## [WHAT TO WORK ON]
What do you get when you copy the listing below, starting with the line that contains "Task: Open Live Share feedback person icon" and going on through the line that contains "will [522, 352].", both included, reproducing those lines exactly?
··· DATASET ROWS
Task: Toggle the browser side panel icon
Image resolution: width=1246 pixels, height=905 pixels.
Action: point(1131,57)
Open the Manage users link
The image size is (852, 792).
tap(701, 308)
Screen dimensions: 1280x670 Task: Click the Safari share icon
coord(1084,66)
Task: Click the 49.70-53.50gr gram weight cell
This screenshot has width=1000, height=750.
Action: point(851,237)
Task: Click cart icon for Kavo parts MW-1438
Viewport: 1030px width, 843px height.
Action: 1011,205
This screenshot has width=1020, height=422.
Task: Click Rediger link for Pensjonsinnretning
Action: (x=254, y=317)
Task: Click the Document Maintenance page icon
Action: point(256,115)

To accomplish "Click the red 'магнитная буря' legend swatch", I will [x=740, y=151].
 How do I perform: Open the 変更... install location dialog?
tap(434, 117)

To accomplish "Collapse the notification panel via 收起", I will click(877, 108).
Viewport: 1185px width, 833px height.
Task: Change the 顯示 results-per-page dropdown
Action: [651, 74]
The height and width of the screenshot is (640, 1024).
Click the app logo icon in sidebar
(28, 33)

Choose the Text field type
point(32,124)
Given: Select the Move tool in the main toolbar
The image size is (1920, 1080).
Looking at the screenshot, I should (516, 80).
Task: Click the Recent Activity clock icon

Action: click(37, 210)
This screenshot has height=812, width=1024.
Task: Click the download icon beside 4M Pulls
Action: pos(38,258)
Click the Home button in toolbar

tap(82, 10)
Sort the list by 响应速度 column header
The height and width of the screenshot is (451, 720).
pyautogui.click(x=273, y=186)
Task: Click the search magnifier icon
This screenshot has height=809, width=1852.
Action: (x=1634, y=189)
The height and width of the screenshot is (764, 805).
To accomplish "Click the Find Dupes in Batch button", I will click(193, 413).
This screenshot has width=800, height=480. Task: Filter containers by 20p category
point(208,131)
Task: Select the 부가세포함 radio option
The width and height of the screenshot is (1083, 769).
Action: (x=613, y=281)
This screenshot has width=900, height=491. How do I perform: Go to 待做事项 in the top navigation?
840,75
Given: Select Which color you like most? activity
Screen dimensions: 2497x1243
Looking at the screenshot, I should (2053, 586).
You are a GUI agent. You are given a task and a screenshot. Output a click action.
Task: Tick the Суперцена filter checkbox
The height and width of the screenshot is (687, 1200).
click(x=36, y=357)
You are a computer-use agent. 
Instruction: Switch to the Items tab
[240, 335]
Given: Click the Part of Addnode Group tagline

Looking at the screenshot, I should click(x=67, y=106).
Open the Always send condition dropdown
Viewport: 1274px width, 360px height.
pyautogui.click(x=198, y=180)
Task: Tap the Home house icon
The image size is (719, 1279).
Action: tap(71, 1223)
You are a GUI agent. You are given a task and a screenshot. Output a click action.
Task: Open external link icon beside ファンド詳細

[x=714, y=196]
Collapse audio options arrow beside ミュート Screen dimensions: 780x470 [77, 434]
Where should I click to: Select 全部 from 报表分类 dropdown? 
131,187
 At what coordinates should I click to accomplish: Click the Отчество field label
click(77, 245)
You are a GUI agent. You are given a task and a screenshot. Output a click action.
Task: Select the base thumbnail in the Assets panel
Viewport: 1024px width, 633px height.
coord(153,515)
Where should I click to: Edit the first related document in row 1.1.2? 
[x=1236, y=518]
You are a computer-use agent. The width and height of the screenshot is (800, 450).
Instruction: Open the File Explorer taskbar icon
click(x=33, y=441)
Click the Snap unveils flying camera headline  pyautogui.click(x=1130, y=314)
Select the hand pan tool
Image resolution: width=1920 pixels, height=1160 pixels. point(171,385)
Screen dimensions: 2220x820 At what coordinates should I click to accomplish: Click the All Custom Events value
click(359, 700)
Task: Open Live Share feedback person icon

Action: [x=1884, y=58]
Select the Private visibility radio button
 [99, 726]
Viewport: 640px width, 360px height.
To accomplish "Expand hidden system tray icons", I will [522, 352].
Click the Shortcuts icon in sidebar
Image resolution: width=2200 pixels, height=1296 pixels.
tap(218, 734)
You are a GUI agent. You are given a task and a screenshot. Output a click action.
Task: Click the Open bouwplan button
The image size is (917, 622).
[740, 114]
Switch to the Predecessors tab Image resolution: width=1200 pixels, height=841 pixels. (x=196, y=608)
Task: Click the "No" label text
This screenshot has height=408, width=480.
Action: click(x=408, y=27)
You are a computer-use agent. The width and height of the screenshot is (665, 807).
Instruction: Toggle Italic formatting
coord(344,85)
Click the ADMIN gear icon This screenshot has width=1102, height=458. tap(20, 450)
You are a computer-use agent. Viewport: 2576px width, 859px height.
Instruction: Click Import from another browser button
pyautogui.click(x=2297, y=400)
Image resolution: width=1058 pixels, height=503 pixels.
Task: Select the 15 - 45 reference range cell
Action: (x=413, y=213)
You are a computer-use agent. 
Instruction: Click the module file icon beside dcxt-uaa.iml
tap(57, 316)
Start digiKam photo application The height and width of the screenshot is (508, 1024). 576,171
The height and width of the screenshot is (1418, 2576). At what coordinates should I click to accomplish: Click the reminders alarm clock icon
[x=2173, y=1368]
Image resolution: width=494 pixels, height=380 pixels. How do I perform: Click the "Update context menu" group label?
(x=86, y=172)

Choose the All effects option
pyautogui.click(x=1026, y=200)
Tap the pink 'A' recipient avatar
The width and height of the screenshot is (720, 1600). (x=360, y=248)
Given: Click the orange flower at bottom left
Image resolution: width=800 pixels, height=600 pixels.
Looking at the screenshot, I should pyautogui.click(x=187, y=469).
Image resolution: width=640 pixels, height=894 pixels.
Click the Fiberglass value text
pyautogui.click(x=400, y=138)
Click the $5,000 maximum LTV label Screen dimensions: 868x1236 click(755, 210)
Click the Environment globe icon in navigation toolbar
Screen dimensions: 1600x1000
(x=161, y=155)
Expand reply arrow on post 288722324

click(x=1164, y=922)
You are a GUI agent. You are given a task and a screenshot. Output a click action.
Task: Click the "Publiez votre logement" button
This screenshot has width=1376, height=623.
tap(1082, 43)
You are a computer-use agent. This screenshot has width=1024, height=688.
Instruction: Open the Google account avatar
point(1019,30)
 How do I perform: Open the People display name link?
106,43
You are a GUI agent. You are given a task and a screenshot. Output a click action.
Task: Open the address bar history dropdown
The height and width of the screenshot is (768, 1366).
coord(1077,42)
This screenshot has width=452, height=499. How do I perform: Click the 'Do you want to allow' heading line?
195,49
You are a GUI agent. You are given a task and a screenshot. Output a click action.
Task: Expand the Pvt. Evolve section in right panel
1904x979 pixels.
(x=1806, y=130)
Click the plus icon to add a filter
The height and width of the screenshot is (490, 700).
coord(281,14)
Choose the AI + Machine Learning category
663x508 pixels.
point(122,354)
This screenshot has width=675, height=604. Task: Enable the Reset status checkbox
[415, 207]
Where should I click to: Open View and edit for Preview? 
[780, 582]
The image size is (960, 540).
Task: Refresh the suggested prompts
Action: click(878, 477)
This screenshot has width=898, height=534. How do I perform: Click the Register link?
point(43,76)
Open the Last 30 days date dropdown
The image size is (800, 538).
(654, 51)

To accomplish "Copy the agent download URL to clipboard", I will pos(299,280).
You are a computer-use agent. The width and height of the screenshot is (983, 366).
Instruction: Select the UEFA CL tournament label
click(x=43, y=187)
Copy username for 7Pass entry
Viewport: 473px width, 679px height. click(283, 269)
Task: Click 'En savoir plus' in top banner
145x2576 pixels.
······
## [WORKED ANSWER]
Task: Open Live Share feedback person icon

Action: [x=1884, y=58]
Select the Private visibility radio button
 [99, 726]
Viewport: 640px width, 360px height.
To accomplish "Expand hidden system tray icons", I will [522, 352].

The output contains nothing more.